The Senate today (Saturday, 7/26) passed the Housing Bill that was submitted by the House on Wednesday. The vote was 72 for and 13 against, and President Bush is expected to quickly sign the legislation. Among the key provisions of the bill, the program that has allowed sellers to provide down payment assistance to buyers through a Down Payment Assistance (DPA) program such as Nehemiah and AmeriDream will be eliminated as of October 1, 2008. In addition, the bill increases the down payment requirement for borrowers getting FHA loans from 3.0% to 3.5%
Other provisions of the bill include:
- Allowing approximately 400,000 homeowners who cannot afford their monthly mortgage payments to refinance into a more affordable government-backed loan rather than losing their homes. The FHA will be allowed to insure up to $300 billion in new 30-year fixed-rate mortgages for at-risk borrowers in owner-occupied homes if their lenders agree to write down loan balances to 90% of the homes' current appraised value. The cost of the new FHA program - which would begin on Oct. 1 and be in place for just a few years - would be funded by fees from Fannie and Freddie, along with fees paid by both lenders and borrowers.
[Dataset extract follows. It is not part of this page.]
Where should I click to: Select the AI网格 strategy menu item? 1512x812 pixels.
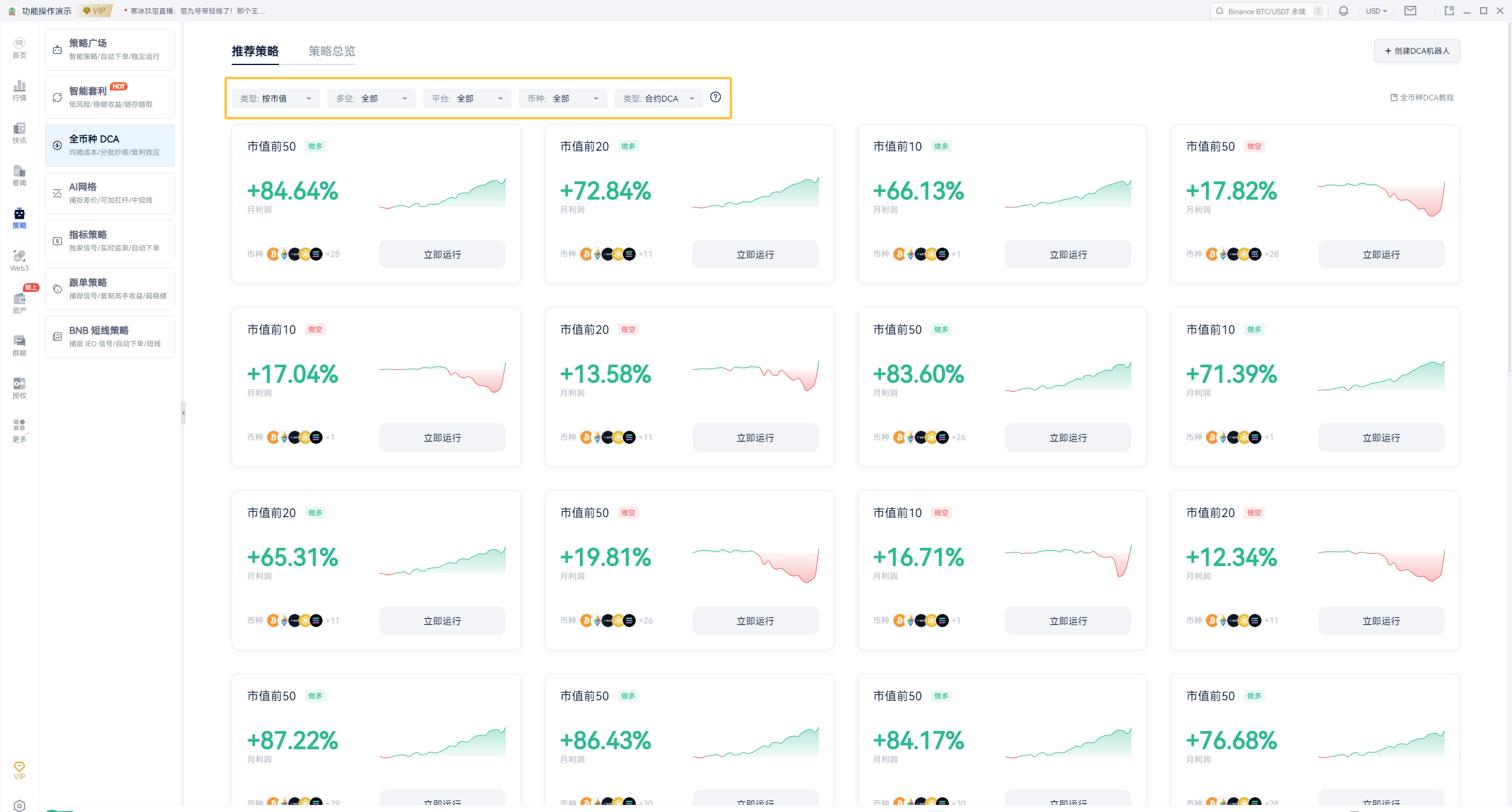[110, 193]
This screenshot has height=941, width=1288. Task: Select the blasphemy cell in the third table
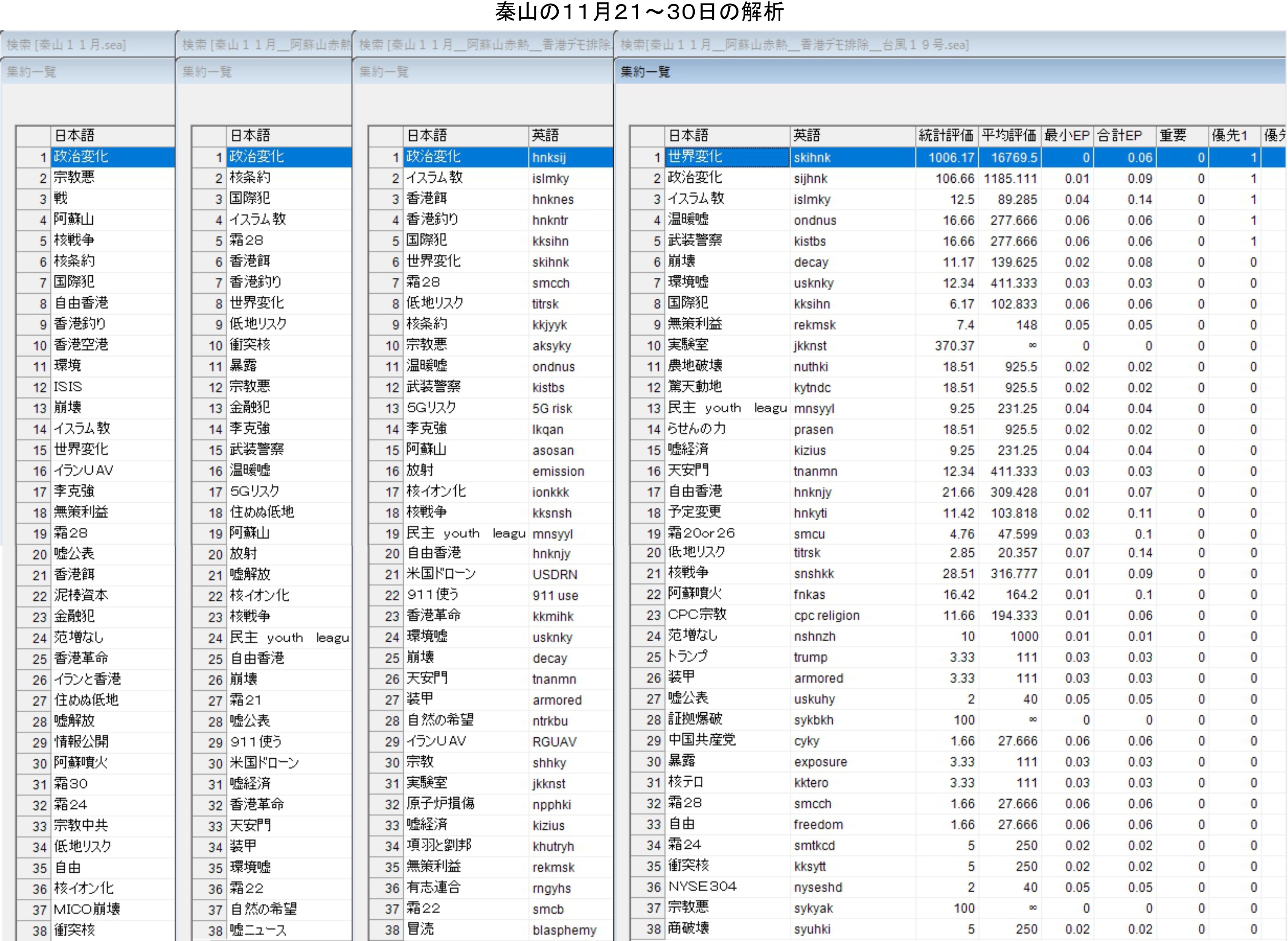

- Permantly increasing the cap on conventional and FHA mortgages in high cost areas from $417,000 to $625,500. Higher loan limits will make it easier for borrowers to get mortgages, because they're more likely to be traded if they are considered conforming;
- Creating a home-buyer credit. The bill includes a tax refund for first-time home buyers worth up to 10% of a home's purchase price but no more than $7,500. The refund, however, serves more as an interest-free loan, since it would have to be paid back over 15 years in equal installments. In addition, the bill provides for business tax breaks for home builders and other large corporations;
- Creating a permanent fund to promote affordable housing. The fund would be paid for by fees from Fannie Mae and Freddie Mac;
- Giving grants to states to buy foreclosed properties. The bill would grant $4 billion to states to buy up and rehabilitate foreclosed properties. The provision of the bill had been opposed by the White House which said it would benefit lenders and not homeowners;
- Granting the Treasury Department broad authority to safeguard Fannie Mae and Freddie Mac. The new regulator will have a greater say over how well funded the agencies are - a major concern in the markets that has sent stocks in both companies plunging; and
- Raising the national debt ceiling to $10.6 trillion, an increase of $800 billion.